The RecSys library implements different RecSys algorithms described in research papers including mine. The library is written in C# for the .NET platform (https://github.com/Microsoft/dotnet), and runs on Windows, Linux, and MacOS X.
Most libraries are trying to put all algorithms into a unified framework with deep class inheritance and highly modularized. This will make the libraries very "Object Oriented" and but difficult to read by new users as you will need to jump between multiple files to understand one single algorithm.
The good news is, the RecSys tries to put each algorithm into a single self-contained source file and even implemented in single function when possible. In other words, you only need to open the source file of the algorithm you are interested in and read it from top to bottom in a linear manner.

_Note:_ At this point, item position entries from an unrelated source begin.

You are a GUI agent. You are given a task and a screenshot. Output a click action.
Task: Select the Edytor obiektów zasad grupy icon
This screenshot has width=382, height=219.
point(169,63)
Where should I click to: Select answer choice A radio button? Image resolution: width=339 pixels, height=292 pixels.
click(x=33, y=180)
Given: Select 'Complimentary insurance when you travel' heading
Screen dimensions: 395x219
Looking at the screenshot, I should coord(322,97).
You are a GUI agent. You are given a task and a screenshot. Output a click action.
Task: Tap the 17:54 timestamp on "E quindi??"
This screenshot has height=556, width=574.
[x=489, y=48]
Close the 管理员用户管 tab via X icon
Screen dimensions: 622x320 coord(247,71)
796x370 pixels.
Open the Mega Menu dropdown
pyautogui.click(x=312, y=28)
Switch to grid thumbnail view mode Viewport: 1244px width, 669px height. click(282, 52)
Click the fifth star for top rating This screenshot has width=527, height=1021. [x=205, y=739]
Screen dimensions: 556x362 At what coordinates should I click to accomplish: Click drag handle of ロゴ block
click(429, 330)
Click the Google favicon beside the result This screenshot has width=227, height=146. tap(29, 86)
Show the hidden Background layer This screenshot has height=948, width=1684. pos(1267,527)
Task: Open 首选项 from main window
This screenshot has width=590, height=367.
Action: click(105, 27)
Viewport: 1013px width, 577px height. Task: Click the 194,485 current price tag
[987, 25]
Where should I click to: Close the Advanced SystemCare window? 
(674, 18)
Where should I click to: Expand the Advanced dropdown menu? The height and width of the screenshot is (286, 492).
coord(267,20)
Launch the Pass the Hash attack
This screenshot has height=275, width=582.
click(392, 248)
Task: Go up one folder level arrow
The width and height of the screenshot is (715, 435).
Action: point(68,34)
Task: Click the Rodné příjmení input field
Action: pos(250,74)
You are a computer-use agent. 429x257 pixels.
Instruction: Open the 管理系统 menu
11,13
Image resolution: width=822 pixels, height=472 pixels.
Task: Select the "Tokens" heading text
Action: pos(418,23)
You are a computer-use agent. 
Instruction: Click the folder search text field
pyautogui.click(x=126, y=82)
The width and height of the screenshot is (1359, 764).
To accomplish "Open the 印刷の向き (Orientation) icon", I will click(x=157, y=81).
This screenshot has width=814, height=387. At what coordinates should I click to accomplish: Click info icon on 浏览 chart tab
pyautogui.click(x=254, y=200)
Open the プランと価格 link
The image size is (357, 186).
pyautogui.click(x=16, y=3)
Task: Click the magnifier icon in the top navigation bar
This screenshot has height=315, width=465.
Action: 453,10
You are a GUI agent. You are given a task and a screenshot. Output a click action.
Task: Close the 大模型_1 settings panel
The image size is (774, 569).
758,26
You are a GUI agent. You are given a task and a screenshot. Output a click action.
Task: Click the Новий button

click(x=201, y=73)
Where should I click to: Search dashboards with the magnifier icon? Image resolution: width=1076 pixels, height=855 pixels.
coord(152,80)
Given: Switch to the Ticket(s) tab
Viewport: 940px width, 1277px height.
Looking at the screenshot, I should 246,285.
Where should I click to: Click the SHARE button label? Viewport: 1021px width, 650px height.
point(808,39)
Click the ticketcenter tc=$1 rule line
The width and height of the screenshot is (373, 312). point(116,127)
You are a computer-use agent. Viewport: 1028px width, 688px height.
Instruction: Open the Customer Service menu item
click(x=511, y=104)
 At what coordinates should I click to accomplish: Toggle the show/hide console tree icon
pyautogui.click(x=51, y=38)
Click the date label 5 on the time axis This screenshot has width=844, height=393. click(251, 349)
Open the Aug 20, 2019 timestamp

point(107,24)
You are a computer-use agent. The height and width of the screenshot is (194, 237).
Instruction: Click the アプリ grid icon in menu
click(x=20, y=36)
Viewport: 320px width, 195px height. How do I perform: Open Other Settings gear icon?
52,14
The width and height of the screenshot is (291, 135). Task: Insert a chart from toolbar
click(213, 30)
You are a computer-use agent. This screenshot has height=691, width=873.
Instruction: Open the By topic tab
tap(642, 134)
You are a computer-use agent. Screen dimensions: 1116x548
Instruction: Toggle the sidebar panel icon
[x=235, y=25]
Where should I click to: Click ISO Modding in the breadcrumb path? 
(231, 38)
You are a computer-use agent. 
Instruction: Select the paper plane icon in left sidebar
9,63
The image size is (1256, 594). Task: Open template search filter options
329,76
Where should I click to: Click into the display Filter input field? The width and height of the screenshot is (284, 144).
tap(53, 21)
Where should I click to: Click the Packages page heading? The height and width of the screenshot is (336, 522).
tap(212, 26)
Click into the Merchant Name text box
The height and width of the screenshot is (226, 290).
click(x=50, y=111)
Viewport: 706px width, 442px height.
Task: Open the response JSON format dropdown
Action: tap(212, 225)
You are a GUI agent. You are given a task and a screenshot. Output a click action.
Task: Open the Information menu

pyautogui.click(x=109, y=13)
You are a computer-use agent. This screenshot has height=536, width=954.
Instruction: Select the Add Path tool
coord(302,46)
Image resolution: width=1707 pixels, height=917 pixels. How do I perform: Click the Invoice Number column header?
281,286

These algorithms are aimed to be implemented in the same way they are described in the authors' papers, however, differences may still exist.
- Matrix Factorization [1]:
- the standard and popular matrix factorization approach to collaborative filtering.
- UserKNN [2]:
- the standard and popular K-Nearest Neighbors approach to collaborative filtering.
- PrefUserKNN [3]:
- UserKNN plus accepting preference relations as input to perofrm top-N recommendation.
- PrefNMF Matrix Factorization [4]:
- Matrix Factorization plus accepting preference relations as input to perofrm top-N recommendation.
- Ordinal Matrix Factorization [5]:
- exploits ordinal properties of ratings.
- produce a full distributino over the ratings instead of a point estimate.
- Ordinal Random Fields [6]:
- a combination of Markov Random Fields and Ordinal Matrix Factorization techniques.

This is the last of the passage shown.